(Collected data)
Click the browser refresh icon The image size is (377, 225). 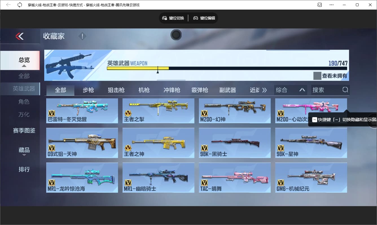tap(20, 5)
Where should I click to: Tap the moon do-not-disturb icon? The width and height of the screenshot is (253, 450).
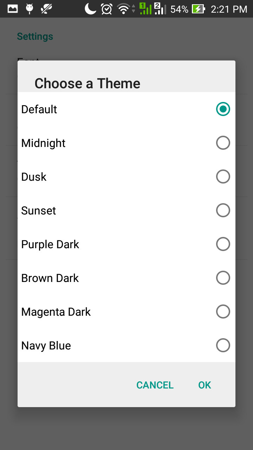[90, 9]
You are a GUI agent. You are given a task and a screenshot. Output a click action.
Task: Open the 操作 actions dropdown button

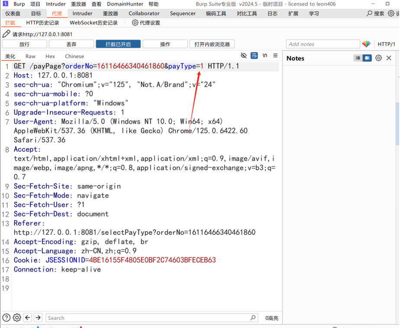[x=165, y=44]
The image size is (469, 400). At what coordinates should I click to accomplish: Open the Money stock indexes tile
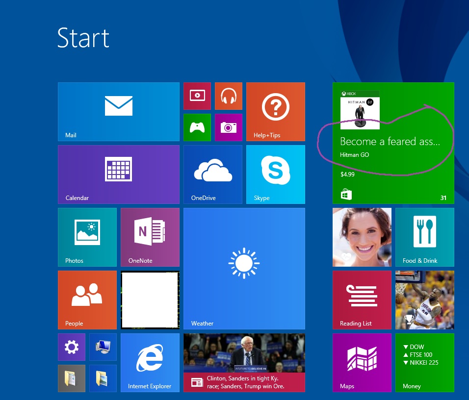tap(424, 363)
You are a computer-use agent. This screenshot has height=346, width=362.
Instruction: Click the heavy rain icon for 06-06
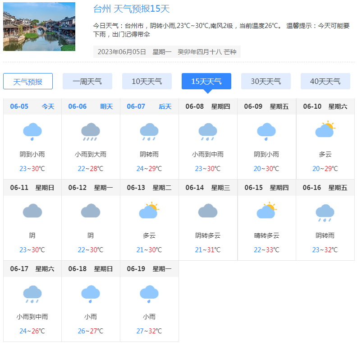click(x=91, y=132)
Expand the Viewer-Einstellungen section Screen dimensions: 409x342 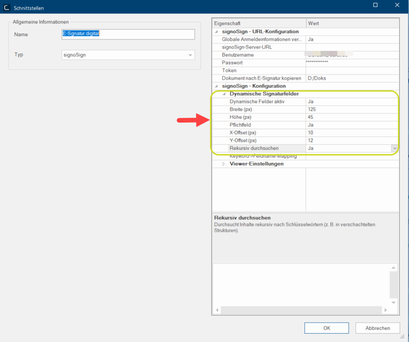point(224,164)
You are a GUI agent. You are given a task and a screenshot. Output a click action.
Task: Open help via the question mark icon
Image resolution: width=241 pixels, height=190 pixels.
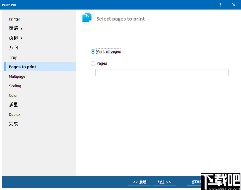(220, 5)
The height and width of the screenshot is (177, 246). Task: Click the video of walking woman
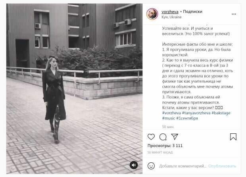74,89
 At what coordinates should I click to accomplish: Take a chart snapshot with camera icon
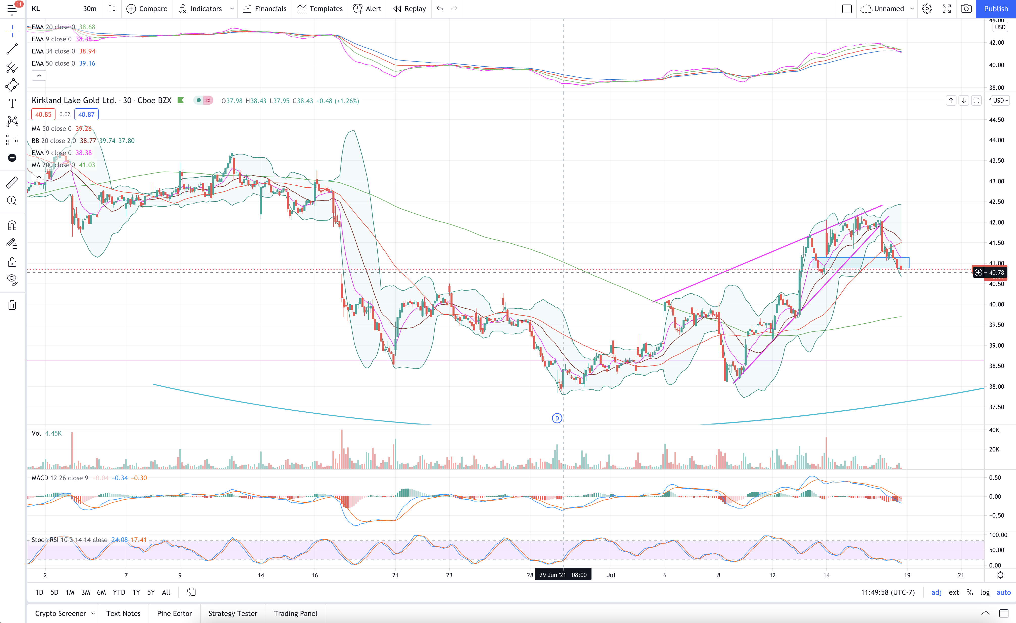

-- Task to carry out --
All lines above between the line that contains "The height and" and the last line of the entries, both included, must be transcribed exactly. No pictures are to appear.

-- Problem solution --
The height and width of the screenshot is (177, 246). Task: Click the video of walking woman
74,89
 At what coordinates should I click to accomplish: Take a chart snapshot with camera icon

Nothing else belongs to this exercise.